Abstract

This paper attempts to reveal the role of New Age practices among post-Soviet (mainly Russian) youth by looking at how New Age practitioners interpret them for themselves. The theoretical framework of the article was the conceptualization of Michel Foucault’s “the care of the self techniques”. The characteristics of the New Age practices as “the care of the self techniques” were highlighted: the absence of a monopoly on the truth, the emphasis on constructing the self, bricolage, the absence of the idea of self-denial, the absence of the need in the Other and the community, control over behavior through mantic practices, the use of techniques for examining consciousness and certifying emerging ideas. To fulfill the purpose of the study, 13 semi-structured interviews were collected with informants aged 17 to 40, residents of postSoviet countries (mainly Russia) and then analyzed. Based on the results of the analysis, three clusters of informants were identified (representatives of pure New Age, neo-pagans, representatives of Western esotericism) and a difference was revealed in the interpretation of New Age practices by representatives of these clusters.
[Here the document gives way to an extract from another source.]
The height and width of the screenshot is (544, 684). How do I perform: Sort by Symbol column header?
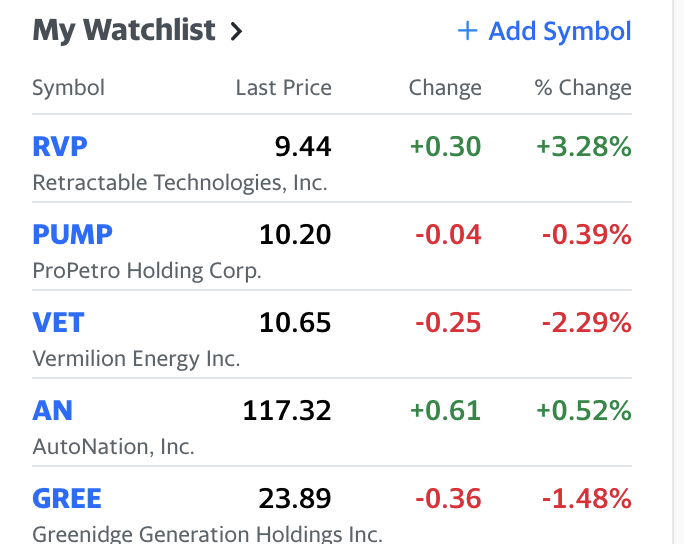coord(68,88)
The author concludes that the magical practices of representatives of the “pure” New Age, neo-pagans and representatives of Western esotericism, fully correspond to the concept of “the care of the self techniques”, while the religious practices of neo-pagans cannot be attributed to “the care of the self techniques”. In addition, the main ways of introducing young people to the New Age culture, the role of the community for followers of the New Age, correlation among science, magic and religion in their worldview, and the opinion of New Age representatives about the stigmatization of their practices in society were identified.